Why Are Women's Property and Inheritance Rights Important?
ICRW's Work
Moving Forward: Assessing the Gender Asset Gap
ICRW in Action: A Research Scan
ICRW in Action: South Asia and Sub-Saharan Africa
Why Are Women’s Property and Inheritance Rights Important?
Women who own property or otherwise control assets are better positioned to improve their lives and cope should they experience a crisis. By owning their home and land, women directly gain from such benefits as use of the land and higher incomes as well as having a secure place to live.
Women’s asset ownership has been found to enhance women’s social status and decision-making role within the household and community. It also leads to improved child nutritional status, higher education for girls and other positive impacts.
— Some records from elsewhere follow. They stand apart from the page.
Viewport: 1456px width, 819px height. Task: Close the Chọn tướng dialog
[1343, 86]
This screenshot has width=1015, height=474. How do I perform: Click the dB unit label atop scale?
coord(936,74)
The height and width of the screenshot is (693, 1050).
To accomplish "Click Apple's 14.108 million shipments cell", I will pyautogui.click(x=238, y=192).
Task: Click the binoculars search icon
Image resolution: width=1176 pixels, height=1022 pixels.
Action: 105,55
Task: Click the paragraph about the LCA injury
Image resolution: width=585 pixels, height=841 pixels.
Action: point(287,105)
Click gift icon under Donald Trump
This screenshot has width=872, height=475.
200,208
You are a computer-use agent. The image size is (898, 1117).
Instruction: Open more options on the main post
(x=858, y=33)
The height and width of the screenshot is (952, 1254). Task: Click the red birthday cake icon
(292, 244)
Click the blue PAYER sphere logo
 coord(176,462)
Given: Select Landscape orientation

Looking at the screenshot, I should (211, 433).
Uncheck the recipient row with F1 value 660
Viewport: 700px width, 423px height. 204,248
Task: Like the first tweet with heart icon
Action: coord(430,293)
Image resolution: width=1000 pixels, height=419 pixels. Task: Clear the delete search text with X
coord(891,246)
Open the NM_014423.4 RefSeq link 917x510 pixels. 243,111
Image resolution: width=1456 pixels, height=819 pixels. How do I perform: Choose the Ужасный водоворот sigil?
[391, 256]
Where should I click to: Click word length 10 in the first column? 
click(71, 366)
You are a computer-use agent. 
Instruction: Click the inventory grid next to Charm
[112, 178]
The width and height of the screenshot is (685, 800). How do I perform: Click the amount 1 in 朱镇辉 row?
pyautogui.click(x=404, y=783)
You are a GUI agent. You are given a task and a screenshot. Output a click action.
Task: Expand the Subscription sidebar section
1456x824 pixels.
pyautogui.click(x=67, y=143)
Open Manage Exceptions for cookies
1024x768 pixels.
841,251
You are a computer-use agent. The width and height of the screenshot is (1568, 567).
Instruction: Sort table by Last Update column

The lack of property ownership, in contrast, has been found to contribute to women’s low social status and their vulnerability to poverty. It also increasingly is linked to development-related problems, including HIV and AIDS, hunger, urbanization, migration and domestic violence.
ICRW’s Work on Women’s Property and Inheritance Rights
Through its work for the Millennium Project, ICRW has been a forceful proponent for property and inheritance rights for women and girls as a key precondition for achieving the third Millennium Development Goal — gender equality and women’s empowerment.
ICRW, in partnership with the Global Coalition on Women and AIDS (GCWA) and the U.N. Food and Agriculture Organization (FAO), will examine the links between women's and girls' property and inheritance rights and their vulnerability to HIV/AIDS. In a new grants competition, eight organizations in sub-Saharan Africa have receive d$25,000 each to create a body of evidence that demonstrates effective programs to address links between HIV/AIDS and property rights.
Grants are supporting one-year projects implemented by nongovernmental organizations and others working at the community and institutional levels to:
- identify and strengthen promising interventions to improve women's realization of their property rights;
- document these models; and
- share the findings with a wide range of audiences, including international donor community and in-country program practitioners and policymakers.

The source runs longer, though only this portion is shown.